PathWave BenchVue Power Supply

The power supply version of the app performs similar functions for power supplies instead.

The home screen allows for live monitoring and configuration of the basic settings for all output channels. For convenience, it is possible to collapse channels to focus on one or two.

Full settings control can be had via the Settings button.

The Data Logger tab adds functionality to the power supply which is not capable of data logging on its own (in spite of its front-panel USB host connection). The graph is slightly more configurable with analysis tools including markers and manual scale settings. Unfortunately, I found the graphing module to be very glitchy and resulted in visual corruption, traces being drawn over themselves, failure to autoscale and data logging hangs.

It is possible to save graph images as well, however, the exported images are poorly presented with aspect ratio issues. Even within the application, the vertical scale labelling leaves a lot to be desired. Having used the older Keysight Handheld Meter Logger software, it was a disappointment to see the PathWave BenchVue suite regress in terms of graphing functionality.

Data logging can have various features set to automate logging, control measurement frequency, and produce alerts.

(Task requirements)
- A) In the excerpt about the PathWave BenchVue Power Supply app, which tab lets the power supply log data?
- B) Answer yes or no to each statement about the PathWave BenchVue Power Supply excerpt, quoting the words from the excerpt that decide it. (i) Channels on the home screen can be collapsed to focus on one or two. (ii) The power supply can log data by itself through its front-panel USB host connection. (iii) Graph images exported from the app are well presented.
- C) From the PathWave BenchVue Power Supply excerpt, copy the passage that begins at the words "The power supply version" and ends after "data logging hangs.".
The listing that follows is not needed for anything asked here.

(Entries provided)

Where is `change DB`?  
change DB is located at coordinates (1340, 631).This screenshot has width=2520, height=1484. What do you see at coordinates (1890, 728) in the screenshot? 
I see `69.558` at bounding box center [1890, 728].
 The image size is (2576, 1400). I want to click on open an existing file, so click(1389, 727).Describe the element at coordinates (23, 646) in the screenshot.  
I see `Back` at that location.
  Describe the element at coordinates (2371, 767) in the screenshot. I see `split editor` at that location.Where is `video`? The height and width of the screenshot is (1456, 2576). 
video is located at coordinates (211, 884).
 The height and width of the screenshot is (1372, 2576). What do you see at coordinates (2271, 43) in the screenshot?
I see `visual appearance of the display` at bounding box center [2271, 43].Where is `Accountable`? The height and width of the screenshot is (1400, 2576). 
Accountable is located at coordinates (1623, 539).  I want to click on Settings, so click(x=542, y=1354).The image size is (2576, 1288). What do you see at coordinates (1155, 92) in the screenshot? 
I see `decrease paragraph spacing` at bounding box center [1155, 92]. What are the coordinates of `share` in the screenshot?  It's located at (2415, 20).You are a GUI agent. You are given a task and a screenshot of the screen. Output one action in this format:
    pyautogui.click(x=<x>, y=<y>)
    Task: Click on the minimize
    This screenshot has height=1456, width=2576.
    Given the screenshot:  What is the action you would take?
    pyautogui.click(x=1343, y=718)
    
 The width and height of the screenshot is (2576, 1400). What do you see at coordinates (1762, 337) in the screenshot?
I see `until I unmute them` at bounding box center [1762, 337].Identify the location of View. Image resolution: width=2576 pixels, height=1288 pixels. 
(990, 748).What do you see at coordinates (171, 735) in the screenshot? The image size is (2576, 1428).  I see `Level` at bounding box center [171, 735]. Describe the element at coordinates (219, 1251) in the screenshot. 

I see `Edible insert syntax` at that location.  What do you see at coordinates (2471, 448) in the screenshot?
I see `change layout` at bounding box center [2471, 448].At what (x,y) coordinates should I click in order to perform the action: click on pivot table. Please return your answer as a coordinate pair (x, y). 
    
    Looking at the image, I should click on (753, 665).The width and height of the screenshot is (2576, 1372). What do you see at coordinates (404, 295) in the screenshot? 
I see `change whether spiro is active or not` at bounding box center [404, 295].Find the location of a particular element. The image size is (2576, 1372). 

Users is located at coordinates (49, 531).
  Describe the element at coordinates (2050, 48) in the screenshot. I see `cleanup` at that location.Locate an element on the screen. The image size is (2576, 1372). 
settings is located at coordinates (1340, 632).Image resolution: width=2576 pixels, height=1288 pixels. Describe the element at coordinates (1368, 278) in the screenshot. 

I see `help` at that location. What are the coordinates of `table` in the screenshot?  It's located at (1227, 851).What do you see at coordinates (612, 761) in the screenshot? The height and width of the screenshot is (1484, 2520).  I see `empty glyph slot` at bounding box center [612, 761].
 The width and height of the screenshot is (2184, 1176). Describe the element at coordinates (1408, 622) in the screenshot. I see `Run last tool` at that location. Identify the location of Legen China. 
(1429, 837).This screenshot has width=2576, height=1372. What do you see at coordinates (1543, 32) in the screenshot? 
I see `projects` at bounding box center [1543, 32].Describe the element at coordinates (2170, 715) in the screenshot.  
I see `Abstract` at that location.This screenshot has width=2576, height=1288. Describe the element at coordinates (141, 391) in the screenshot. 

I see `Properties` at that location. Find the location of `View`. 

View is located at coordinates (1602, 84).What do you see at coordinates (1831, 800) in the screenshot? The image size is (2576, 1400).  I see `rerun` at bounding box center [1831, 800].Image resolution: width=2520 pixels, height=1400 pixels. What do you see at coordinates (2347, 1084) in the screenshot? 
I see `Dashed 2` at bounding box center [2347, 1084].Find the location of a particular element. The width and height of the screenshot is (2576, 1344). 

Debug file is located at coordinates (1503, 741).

(Per-task outputs)
- A) The Data Logger tab.

- B)
(i) Yes: "it is possible to collapse channels to focus on one or two."
(ii) No: "which is not capable of data logging on its own (in spite of its front-panel USB host connection)."
(iii) No: "the exported images are poorly presented with aspect ratio issues."

- C)
The power supply version of the app performs similar functions for power supplies instead.

The home screen allows for live monitoring and configuration of the basic settings for all output channels. For convenience, it is possible to collapse channels to focus on one or two.

Full settings control can be had via the Settings button.

The Data Logger tab adds functionality to the power supply which is not capable of data logging on its own (in spite of its front-panel USB host connection). The graph is slightly more configurable with analysis tools including markers and manual scale settings. Unfortunately, I found the graphing module to be very glitchy and resulted in visual corruption, traces being drawn over themselves, failure to autoscale and data logging hangs.